In 2011, Marc Andreessen wrote his now-famous article, Software is Eating the World, which predicted that software companies would “take over large swaths of the economy.” Due to the wide adoption of broadband, mobile, and cloud-computing technology, Andreessen pointed out that the ingredients were in place for a huge boom in software, and he was right.
Now, get ready for software to eat the projected $55 trillion in payments growth over the next eight years.
Since Andreessen’s article, the explosion in software as a service (SaaS) is undeniable with hypergrowth in worldwide revenues across all segments. According to Synergy Research, the enterprise SaaS market helps software vendors to generate $20 billion in quarterly revenue. This number is growing by 32% each year.
While reading the article eight years ago, I knew that software would eat payments. Although the slow-moving payments industry has taken quite a while to catch up, we’re now poised for the same type of growth trajectory due to the evolution of payments.
The rapid growth in transaction volume represents a big opportunity for software companies, but traditionally, payment-industry rules prohibited non-payment companies from earning their share of the pie. These barriers helped payment companies profit from the rise of software companies, but still maintain control over the payment experience and transaction-related profits.
In the past decade, payments companies effectively turned software companies into a very profitable sales channel by popularizing integrated payment solutions that allowed businesses to automate payments and accept credit cards directly within their application using innovative APIs and other integration capabilities. Giant acquisitions like Vantiv’s $1.65-billion acquisition of Mercury Payment Systems propelled other payments providers to follow suit. With software companies as the sales channel, the payments industry created billions of dollars in revenue.

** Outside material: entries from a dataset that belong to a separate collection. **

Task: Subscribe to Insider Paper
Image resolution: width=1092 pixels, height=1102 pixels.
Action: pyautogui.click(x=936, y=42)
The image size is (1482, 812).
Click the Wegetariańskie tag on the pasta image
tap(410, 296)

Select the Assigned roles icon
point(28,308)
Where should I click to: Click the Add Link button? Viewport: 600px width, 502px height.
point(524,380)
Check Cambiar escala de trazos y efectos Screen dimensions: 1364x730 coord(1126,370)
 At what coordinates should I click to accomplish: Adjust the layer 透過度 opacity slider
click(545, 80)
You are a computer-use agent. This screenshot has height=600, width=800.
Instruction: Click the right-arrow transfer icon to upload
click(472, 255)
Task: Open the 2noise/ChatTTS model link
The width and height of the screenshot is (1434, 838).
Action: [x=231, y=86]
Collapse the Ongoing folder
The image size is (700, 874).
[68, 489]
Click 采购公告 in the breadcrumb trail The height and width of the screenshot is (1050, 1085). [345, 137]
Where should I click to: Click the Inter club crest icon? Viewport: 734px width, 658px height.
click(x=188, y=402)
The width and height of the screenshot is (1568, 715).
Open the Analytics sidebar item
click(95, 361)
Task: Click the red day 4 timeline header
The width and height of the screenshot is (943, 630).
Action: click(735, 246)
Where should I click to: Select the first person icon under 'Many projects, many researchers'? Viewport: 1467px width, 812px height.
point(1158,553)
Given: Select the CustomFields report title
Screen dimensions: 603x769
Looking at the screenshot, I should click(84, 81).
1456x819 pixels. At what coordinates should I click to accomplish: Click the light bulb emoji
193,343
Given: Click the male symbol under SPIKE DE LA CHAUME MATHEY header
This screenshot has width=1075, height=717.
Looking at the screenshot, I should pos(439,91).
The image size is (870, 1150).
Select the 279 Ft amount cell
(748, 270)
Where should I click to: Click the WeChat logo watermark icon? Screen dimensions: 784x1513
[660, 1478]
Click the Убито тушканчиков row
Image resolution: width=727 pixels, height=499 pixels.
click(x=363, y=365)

Now the tables are turning. Software companies are taking center stage by owning rather than outsourcing their payments business. Andreessen’s article appeared one month after Mastercard and Visa announced their vision to turn software companies into payments companies through the creation of the Payment Facilitator model, sometimes also called PayFac or PF. The PF model set in place the rules and practices that help software companies further capitalize on the megatrend outlined by Andreessen.
Square, PayPal, and Stripe are probably the best-known payment-facilitator success stories of our time. Each enable their customers to accept card payments for goods and services without establishing a traditional merchant account. PFs are able to provide payment services to sub-merchants that utilize their software after completing a registration process with an acquirer (either a bank or processor).
The software provider then acts as merchant account provider, adding sub-merchants under its own account to facilitate payment transactions for them. This eliminates a difficult and time-consuming task for the sub-merchant and allows the PF to keep a percentage of profits based on the transaction volume processed through their software—profits that would have otherwise been handed off to a third-party payments provider.
Seeing the PF model pay off for early adopters has incentivized other software companies to follow. With so much upside from card payments, it just makes sense that software companies would want to keep the revenue (and improved market valuation) for themselves rather than hand it off to a third-party bank or processor.
–Todd M. Ablowitz is cofounder and co-chief executive at Infinicept.